US Army soldier David Armstrong who trained sled and pack dogs for the Army at Camp Rimini during World War II. (US Army/Released)

Helena resident David Armstrong, who was a co-founder of the Race to the Sky dog sled race and the last known living member of Camp Rimini, where sled and pack dogs were trained during World War II, died at age 100.

Armstrong died Tuesday night, retired Maj. Gen. Gene Prendergast, said. He asked for a moment of silence in honor of Armstrong on Thursday morning at the Hometown Helena community meeting.

“Rest in peace, Dave Armstrong, one of the last of the great ones,” former Helena Mayor Jim Smith said at the meeting.

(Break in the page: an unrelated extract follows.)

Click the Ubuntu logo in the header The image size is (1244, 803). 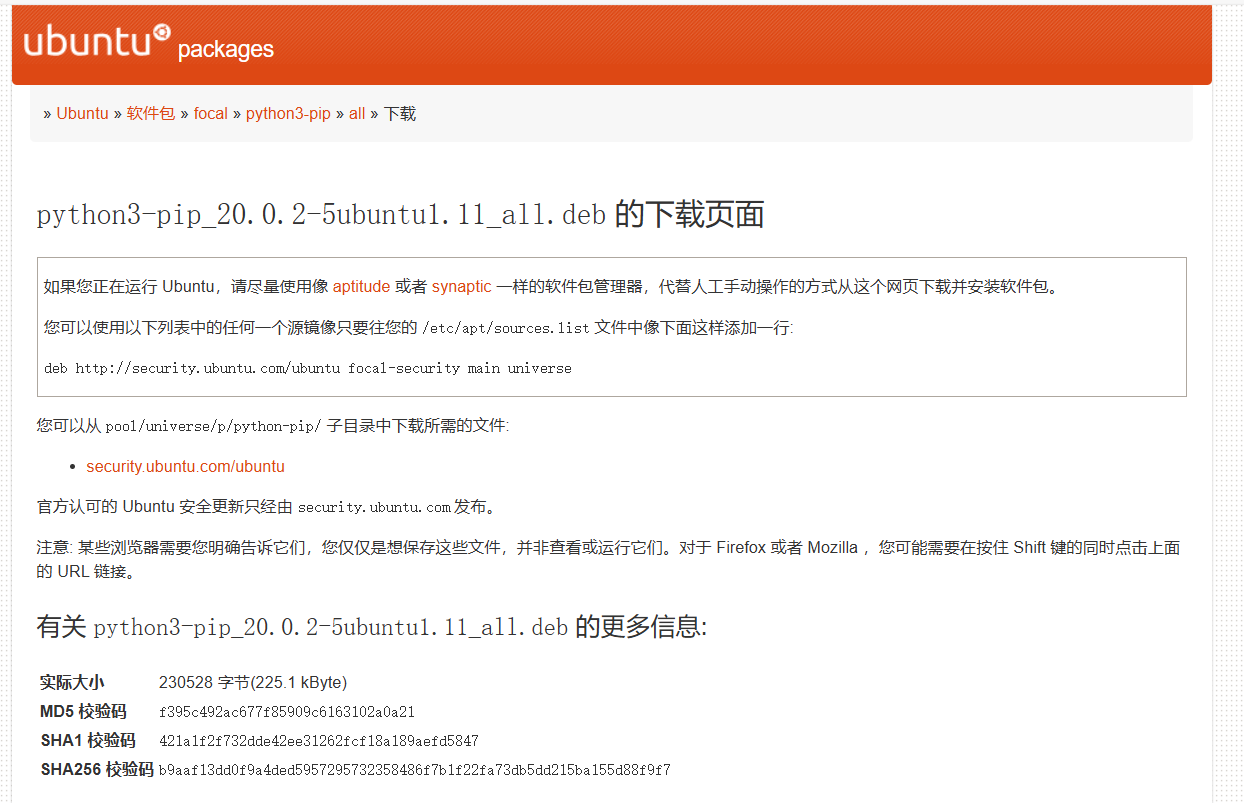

The Montana Military Museum had published a new calendar featuring Armstrong, and his friends at the facility at Fort Harrison have also designated 2021 as “The Year of Dave Armstrong,” the Independent Record reported in January.

While in high school, Armstrong received a puppy, and his affection and caring for that young dog led to summer jobs at the Chinook Kennels in New Hampshire, where dogs were trained for Admiral Richard Byrd’s 1939 Antarctic expedition. Armstrong applied for the Byrd expedition, but was denied due to his age. Instead, he attended the World’s Fair in New York City, where he took care of Byrd’s dogs at Penguin Island.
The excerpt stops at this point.